# [WORK INSTRUCTION]
Only what runs from the line with "Screen dimensions: 981x707" to the end of the data should appear in the answer, exactly as written and without pictures.
------------
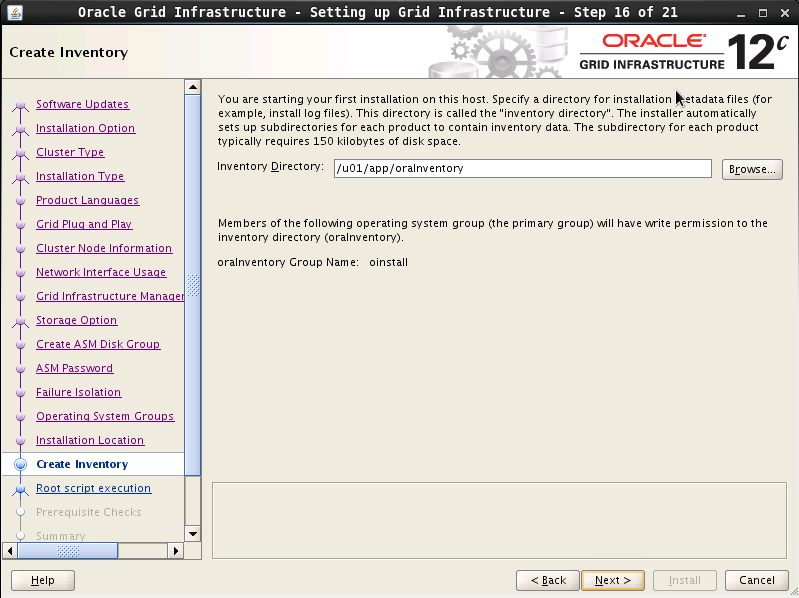The width and height of the screenshot is (799, 598).
Task: Jump to Grid Plug and Play step
Action: click(84, 224)
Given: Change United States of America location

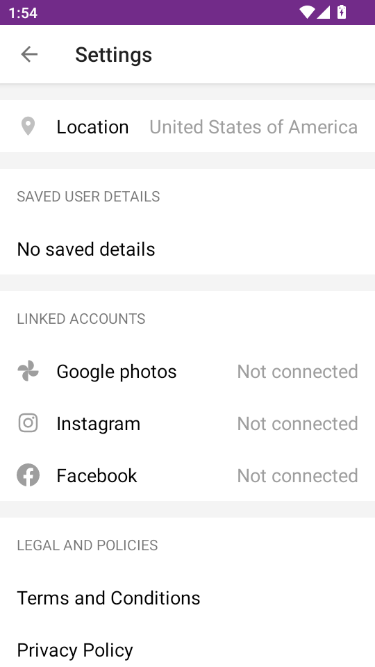Looking at the screenshot, I should point(253,127).
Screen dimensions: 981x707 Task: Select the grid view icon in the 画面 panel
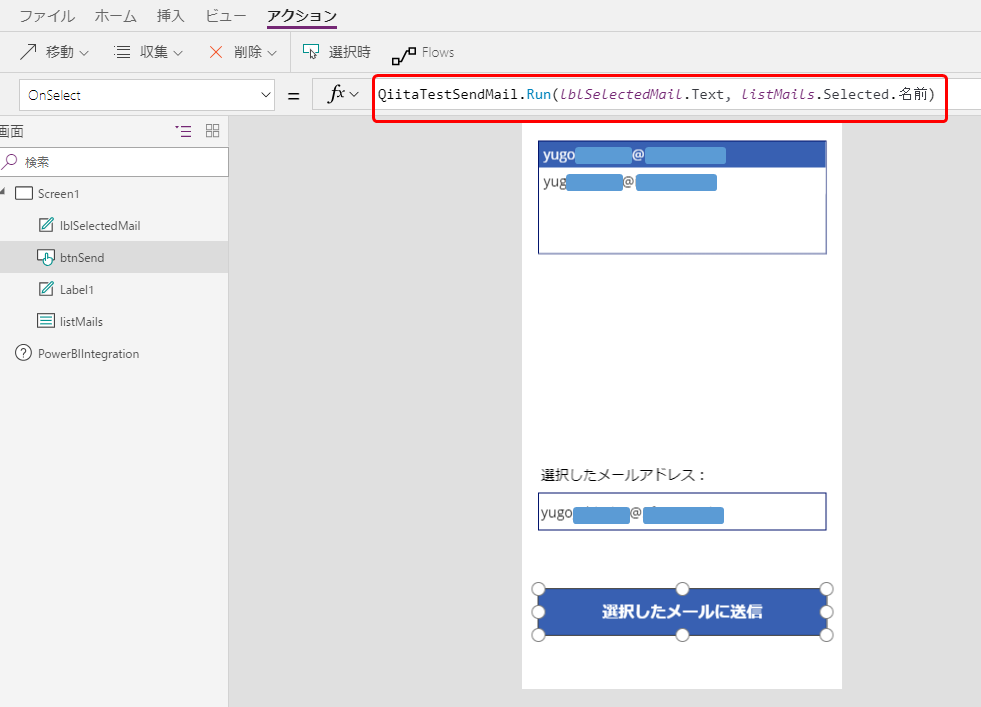coord(211,131)
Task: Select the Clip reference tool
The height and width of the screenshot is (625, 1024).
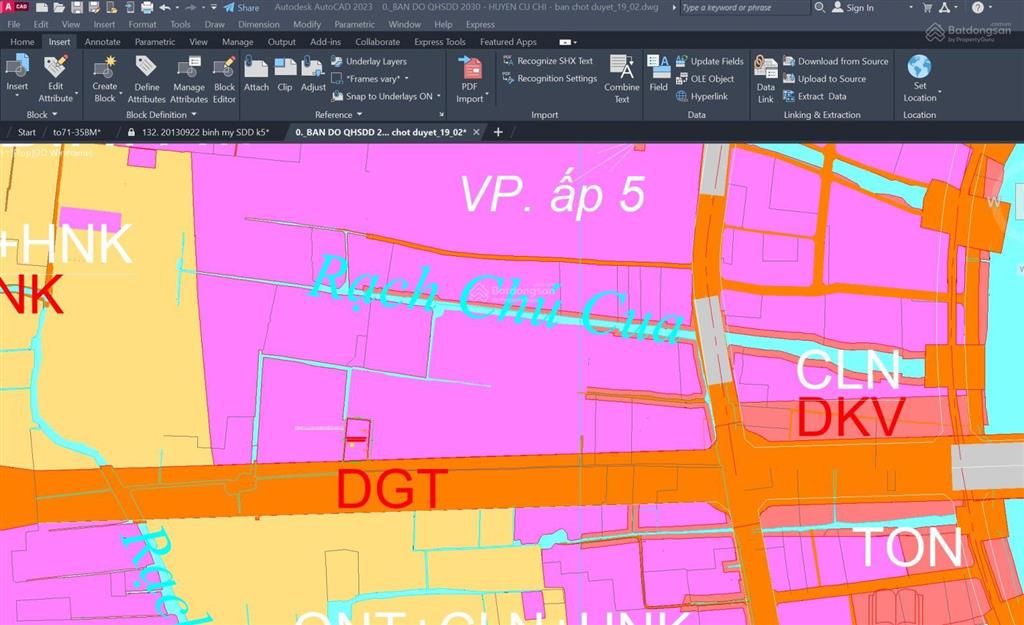Action: (285, 74)
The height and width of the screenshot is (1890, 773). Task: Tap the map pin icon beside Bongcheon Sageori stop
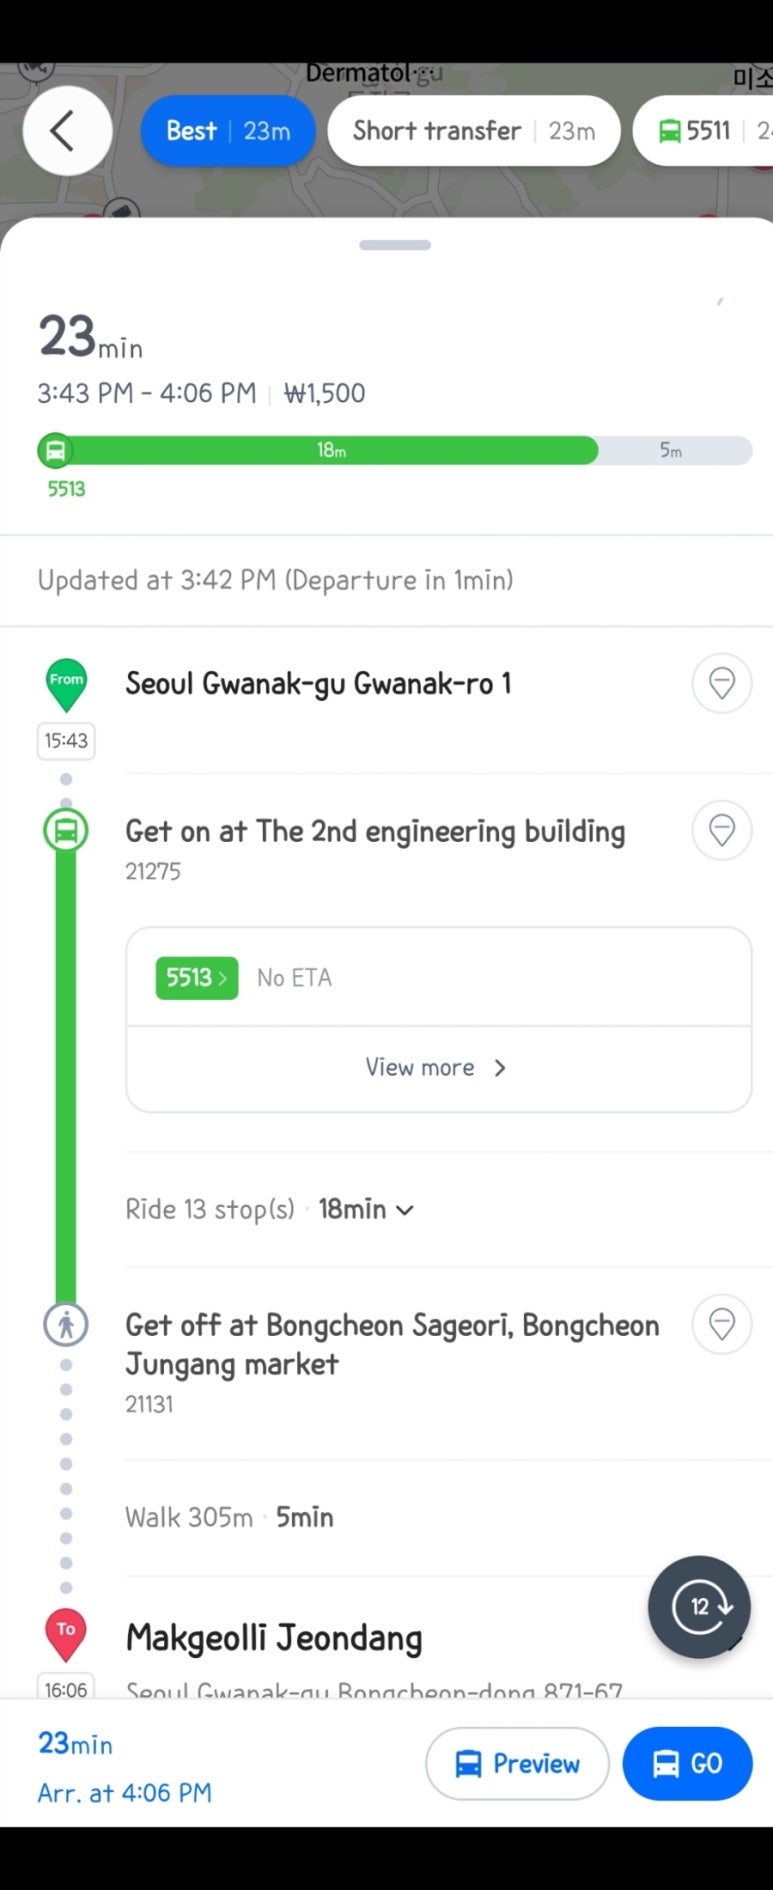721,1324
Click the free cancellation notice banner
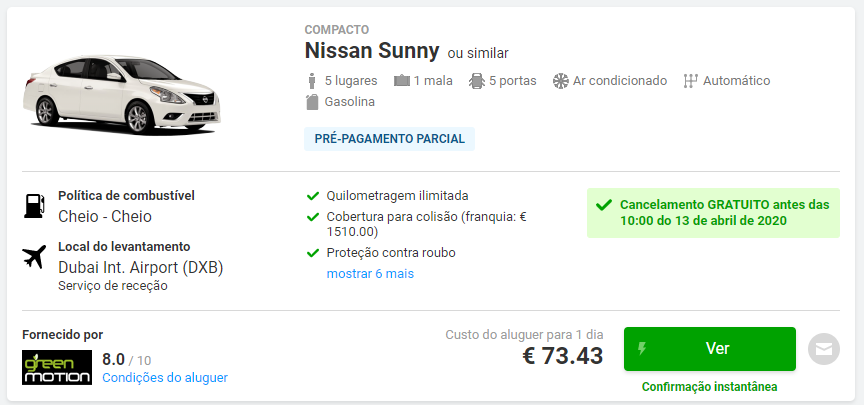Viewport: 864px width, 405px height. point(713,213)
------------
# [RESULT]
Screen dimensions: 981x707 Task: Select the grid view icon in the 画面 panel
coord(211,131)
Task: Select the Clip reference tool
The height and width of the screenshot is (625, 1024).
Action: (285, 74)
The height and width of the screenshot is (1890, 773). Task: Tap the map pin icon beside Bongcheon Sageori stop
721,1324
Click the free cancellation notice banner
Viewport: 864px width, 405px height. point(713,213)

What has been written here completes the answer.